Born in 1877 in Tingleff, in northern Germany, into a middle-class family, the economist turned himself into a top banker, starting out at Dresdner Bank and making decisive reforms at the height of the hyperinflation of the Weimar Republic. It is all amazing what happened later, considering that Schacht was a founding member of the ddp party, a social-liberal grouping that had no connection whatsoever towards the resentment driven extremist groups that lateron brought Weimar to its kneed.
Was it the plundering by the Treaty of Versailles that radicalized this man from the middle class of society and put him on the path of Adolf Hitler or was Schacht nothing more than the typical successful careerist and political hanger-on who recognized the opportunity and took advantage of it?
After Hitler’s ascent, Schacht was reappointed Reichsbank President (1933–1939) and named Minister of Economics (1934–1937).
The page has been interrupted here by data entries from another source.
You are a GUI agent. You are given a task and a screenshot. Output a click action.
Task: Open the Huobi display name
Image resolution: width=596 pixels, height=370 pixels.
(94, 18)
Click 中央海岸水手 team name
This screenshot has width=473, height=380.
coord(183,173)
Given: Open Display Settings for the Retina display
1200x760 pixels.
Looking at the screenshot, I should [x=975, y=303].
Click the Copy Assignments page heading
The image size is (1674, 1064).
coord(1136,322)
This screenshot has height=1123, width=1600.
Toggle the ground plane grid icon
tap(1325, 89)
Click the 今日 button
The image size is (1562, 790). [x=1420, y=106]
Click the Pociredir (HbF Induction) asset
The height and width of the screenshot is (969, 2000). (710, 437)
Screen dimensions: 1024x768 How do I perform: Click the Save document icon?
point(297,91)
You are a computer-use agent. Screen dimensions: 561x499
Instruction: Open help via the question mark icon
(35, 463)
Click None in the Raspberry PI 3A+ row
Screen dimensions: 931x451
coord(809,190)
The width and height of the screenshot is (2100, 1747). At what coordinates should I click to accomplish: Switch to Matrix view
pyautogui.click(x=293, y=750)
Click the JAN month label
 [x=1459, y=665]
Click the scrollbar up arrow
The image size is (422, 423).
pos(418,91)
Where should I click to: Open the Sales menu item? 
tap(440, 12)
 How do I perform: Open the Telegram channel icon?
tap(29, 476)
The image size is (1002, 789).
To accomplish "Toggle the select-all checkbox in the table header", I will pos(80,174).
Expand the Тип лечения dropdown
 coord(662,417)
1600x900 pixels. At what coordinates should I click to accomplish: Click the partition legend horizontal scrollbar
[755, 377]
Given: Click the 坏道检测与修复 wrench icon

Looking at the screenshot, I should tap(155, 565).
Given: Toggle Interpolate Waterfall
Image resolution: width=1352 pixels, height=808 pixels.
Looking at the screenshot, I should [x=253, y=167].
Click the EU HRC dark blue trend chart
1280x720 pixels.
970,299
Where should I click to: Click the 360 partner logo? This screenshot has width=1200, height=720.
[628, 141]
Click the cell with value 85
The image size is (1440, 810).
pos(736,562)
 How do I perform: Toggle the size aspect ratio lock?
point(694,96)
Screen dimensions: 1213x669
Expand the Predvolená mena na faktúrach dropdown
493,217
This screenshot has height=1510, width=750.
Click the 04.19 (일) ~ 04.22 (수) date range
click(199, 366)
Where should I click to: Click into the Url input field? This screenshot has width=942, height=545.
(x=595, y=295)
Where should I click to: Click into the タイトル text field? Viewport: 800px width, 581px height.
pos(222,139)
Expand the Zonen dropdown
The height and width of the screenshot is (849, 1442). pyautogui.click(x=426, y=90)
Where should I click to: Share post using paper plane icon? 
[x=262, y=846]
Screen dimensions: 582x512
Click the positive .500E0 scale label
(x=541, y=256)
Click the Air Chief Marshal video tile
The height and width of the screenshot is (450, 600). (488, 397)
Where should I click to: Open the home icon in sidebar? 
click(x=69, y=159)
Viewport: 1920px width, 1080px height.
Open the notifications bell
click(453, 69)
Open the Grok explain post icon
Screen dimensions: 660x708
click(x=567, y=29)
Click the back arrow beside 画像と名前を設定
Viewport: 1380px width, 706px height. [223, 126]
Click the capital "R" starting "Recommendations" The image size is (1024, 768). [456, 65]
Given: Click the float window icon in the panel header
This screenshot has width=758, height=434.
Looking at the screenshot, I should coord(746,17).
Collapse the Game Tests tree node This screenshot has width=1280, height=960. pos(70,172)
He engineered Germany’s economic recovery through innovative policies like the MEFO bills, which secretly financed rearmament, and public works programs that reduced unemployment. However, he clashed with Hitler and Hermann Göring over excessive military spending, which he believed destabilized the economy and violated the Treaty of Versailles (!!).
These tensions led to his resignation from the Reichsbank in 1939 and his dismissal as Minister without Portfolio in 1943. Of course, if you let the money printer run hot, things turned out as they had to: with the start of the Second World War and the invasion of Poland, Germany was faced with insolvency and hyperinflation, once again, which is why the Nazis consistently sought the gold reserves of the subjugated states first.
Schacht’s relationship with the Nazi regime soured further as he opposed Hitler’s aggressive policies. In 1944, after the failed July 20 assassination attempt on Hitler, he was arrested by the Gestapo for alleged contacts with the resistance and interned in concentration camps, including Ravensbrück and Flossenbürg.
Liberated in 1945, he faced trial at Nuremberg but was acquitted in 1946, as the tribunal found insufficient evidence tying him to war crimes. German denazification courts later sentenced him to eight years in prison, but he was released in 1948 after an appeal.
Post-war, Schacht founded a private bank in Düsseldorf in 1953 and advised leaders like Egypt’s Gamal Nasser. A prolific writer, he authored 26 books, including The Stabilization of the Mark (1927) and Confessions of "The Old Wizard" (1956). Known for his high intellect—he scored 143 on an IQ test at Nuremberg—Schacht remains a controversial figure, celebrated for his economic genius yet criticized for his early Nazi collaboration.